Below are the entries to work from; restate word for word the portion that opens with the line containing "Given: Expand the Setup Wizard menu" and closes with the line containing "Task: Click the Component Name column header", keeping both.

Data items
* * *

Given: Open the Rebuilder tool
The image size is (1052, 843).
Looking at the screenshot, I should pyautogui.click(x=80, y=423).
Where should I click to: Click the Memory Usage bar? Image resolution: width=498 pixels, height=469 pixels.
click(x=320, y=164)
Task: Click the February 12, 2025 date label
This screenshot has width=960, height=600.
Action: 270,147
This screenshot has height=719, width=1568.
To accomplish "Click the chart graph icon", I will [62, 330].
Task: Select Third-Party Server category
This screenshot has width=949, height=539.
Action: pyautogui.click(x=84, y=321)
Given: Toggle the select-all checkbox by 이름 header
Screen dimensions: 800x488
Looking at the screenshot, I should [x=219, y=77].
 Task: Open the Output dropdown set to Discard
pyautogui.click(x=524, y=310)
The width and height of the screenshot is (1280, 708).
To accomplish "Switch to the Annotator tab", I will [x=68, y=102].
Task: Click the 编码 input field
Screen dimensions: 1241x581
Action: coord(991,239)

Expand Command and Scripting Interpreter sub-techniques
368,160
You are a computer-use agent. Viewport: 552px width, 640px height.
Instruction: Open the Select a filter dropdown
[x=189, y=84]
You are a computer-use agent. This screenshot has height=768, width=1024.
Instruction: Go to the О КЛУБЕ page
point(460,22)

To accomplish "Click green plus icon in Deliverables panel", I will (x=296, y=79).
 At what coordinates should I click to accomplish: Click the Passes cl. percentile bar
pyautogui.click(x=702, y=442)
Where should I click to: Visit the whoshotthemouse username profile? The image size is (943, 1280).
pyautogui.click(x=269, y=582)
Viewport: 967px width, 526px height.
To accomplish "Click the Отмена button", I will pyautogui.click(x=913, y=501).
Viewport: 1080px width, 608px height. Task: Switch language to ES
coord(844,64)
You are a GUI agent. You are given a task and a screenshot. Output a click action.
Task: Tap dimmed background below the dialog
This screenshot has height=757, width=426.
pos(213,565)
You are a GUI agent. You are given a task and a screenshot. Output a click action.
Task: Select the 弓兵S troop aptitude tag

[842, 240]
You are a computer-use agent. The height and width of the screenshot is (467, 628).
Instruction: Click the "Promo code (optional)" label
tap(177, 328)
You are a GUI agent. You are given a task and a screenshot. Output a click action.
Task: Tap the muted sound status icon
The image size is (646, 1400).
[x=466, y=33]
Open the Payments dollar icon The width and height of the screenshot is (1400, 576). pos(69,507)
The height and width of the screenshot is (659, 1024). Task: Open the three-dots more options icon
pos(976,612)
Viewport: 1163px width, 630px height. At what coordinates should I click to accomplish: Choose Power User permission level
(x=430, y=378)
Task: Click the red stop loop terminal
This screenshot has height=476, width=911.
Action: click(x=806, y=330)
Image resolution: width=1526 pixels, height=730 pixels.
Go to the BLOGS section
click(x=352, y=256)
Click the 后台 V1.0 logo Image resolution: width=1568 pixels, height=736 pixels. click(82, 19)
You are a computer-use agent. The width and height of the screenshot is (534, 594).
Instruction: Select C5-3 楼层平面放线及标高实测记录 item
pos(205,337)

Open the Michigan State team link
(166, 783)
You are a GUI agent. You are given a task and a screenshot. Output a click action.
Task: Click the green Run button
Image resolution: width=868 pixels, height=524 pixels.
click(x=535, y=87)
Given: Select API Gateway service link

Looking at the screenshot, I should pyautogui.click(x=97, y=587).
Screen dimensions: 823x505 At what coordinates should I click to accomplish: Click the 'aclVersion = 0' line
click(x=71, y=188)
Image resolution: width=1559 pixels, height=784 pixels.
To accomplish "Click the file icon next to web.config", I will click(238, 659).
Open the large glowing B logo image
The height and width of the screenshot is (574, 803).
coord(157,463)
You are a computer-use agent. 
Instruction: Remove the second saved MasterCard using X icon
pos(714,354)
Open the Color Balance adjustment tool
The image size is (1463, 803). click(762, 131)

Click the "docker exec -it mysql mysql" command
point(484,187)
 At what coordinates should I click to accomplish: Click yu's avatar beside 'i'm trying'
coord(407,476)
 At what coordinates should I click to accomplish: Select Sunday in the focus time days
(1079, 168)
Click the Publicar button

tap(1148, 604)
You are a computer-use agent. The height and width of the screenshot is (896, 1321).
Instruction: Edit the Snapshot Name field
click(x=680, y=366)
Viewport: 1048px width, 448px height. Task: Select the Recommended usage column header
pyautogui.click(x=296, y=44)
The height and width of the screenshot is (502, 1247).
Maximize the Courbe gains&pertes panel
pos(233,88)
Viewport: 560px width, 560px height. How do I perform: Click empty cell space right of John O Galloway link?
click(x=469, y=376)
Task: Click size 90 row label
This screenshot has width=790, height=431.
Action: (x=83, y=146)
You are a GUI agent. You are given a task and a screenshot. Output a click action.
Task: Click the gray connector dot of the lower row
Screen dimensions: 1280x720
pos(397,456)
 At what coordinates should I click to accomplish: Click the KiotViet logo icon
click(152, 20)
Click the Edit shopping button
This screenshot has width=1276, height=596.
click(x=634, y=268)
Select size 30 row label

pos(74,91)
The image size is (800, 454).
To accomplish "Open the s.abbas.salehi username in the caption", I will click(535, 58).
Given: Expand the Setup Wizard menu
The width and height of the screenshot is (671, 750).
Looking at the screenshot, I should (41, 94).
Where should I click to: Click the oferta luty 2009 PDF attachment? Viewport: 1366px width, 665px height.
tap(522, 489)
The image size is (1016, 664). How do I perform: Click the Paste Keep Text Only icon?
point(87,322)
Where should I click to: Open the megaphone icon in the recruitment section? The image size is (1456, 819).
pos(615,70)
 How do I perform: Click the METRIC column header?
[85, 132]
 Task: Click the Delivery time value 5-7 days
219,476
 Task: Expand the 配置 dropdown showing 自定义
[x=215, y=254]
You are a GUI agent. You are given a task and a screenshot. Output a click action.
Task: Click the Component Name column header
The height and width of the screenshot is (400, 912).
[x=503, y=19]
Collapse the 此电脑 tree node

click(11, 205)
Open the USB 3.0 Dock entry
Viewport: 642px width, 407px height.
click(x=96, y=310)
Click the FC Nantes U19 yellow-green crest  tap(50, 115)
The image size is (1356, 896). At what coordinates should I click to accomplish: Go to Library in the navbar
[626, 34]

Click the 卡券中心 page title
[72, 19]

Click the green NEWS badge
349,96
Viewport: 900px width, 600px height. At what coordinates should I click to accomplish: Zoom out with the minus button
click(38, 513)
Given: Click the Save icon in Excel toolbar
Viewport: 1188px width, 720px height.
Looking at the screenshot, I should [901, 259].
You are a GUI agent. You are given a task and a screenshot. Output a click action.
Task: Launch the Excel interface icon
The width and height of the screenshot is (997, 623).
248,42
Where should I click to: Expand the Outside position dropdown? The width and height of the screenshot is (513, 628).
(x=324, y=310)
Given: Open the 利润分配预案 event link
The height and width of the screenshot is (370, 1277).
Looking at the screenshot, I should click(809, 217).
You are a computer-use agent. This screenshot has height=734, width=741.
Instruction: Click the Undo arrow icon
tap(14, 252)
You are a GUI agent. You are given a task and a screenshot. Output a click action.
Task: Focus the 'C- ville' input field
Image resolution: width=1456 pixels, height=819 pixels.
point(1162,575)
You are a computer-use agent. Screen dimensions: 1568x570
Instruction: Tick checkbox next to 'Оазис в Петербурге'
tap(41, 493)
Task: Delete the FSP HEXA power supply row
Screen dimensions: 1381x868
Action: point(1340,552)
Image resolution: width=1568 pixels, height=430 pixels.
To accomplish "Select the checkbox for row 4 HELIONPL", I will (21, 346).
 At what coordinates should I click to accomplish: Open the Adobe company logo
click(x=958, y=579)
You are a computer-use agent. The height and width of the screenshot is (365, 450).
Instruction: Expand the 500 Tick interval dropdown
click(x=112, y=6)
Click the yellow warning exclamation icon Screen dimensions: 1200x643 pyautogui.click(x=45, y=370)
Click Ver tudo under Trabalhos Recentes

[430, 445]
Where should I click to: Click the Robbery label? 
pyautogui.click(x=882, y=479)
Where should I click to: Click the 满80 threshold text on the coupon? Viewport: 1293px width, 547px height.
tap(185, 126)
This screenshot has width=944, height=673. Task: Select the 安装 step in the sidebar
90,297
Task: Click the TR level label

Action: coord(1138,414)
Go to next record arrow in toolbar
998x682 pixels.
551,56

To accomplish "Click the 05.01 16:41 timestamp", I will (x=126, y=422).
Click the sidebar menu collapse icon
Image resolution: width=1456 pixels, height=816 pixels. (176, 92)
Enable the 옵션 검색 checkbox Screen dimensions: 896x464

* * *

• Reply to the task:
Given: Expand the Setup Wizard menu
The width and height of the screenshot is (671, 750).
Looking at the screenshot, I should (41, 94).
Where should I click to: Click the oferta luty 2009 PDF attachment? Viewport: 1366px width, 665px height.
tap(522, 489)
The image size is (1016, 664). How do I perform: Click the Paste Keep Text Only icon?
point(87,322)
Where should I click to: Open the megaphone icon in the recruitment section? The image size is (1456, 819).
pos(615,70)
 How do I perform: Click the METRIC column header?
[85, 132]
 Task: Click the Delivery time value 5-7 days
219,476
 Task: Expand the 配置 dropdown showing 自定义
[x=215, y=254]
You are a GUI agent. You are given a task and a screenshot. Output a click action.
Task: Click the Component Name column header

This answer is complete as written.